Listing ‘insulting words in public’ as a criminal charge with a jail sentence is absolutely ridiculous. Anyone who cares about freedom of speech should be worried. This sets a dangerous precedent that may be used as a blasphemy law.
One can sympathise with the satisfaction in enforcement finally ‘achieving’ this charge, after many months of unchecked and intimidating protests. With so much blatant support for internationally recognised terror organisations on the streets of Sydney and Melbourne (with PFLP, Hezbollah and Hamas flags and insignia often paraded) it is frustrating that a charge like this has been resorted to. I can hear it already – ‘the Zionist entity is controlling the police and crushing free speech’ etc. Those individuals who praise terrorist violence and proudly support terror groups and/or Islamist hate preachers should be charged with terrorism, support of terror organisations, or inciting violence.
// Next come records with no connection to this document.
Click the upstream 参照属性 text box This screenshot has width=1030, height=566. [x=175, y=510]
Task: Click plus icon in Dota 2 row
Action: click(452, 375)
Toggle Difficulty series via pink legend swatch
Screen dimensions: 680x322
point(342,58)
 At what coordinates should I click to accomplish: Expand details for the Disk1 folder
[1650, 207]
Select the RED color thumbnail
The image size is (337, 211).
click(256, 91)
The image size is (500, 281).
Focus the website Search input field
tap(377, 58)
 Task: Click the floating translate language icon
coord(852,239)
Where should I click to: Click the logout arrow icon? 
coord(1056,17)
Political violence needs to be prosecuted aggressively. Charging people with endorsing and promoting proscribed terrorist groups will have Australia-wide support. Terror victimises all Australians; Jews and Muslims especially. The bigger legal and political question is: what has been obstructing this?
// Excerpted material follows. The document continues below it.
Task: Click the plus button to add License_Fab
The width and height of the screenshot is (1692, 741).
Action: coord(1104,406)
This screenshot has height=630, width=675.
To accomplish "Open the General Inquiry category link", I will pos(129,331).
Activists who fall under the ‘using insulting words’ charge may be able to appeal under the constitutional right to ‘freedom of political communication’. In this way, it is my opinion that the charge will backfire and end up officially sanctioning the phrase ‘all Zionists are terrorists’ and the inversion of reality it encompasses.
Maligning Zionists and using ‘Zionist’ as a slur has unfortunately become acceptable in ‘polite’ left-wing society. An activist may be able to refute the assumption that a reasonable person would be offended. Especially as hundreds and hundreds of people chant the same phrase. Whichever way the court decides, the activist will be seen as a martyr.
Historically, hate speech laws end up being a poisoned chalice, eventually harming the most marginalised groups they are designed to protect. The dog-whistles get smarter, extremists only grow in notoriety, and society continues to fracture.
History has seen this play out before. They had very strict hate speech legislation in Weimar Germany. Many top Nazis, including Joseph Goebbels and Julius Streicher, were imprisoned for breaking the German Criminal Code. Every charge against Streicher and his virulently antisemitic newspaper Der Stürmer encouraged further admiration from his supporters, Der Stürmer’s circulation only grew and the courts ‘became an important platform for Streicher’s campaign against the Jews’. History shows us: this judicial machinery was entirely ineffective at suppressing antisemitic agitators and Nazism. When Hitler rose to power, he used this existing hate-speech legislation to crush his political opponents.
With ‘anti-Palestinian racism’ being pushed by the Australian Human Rights Commission – likely to make criticising terror support (such as teachers wearing keffiyeh) racism – I think it unwise to set this precedent.
We are living in a world where academia, cultural institutions, human rights bodies and even the judiciary are stacked with political activists intent on reshaping society to fit their ideology. In this antisemitic climate, they are unlikely to be favourable to Jews. I think this is a gift to our enemies; a weapon in their hands.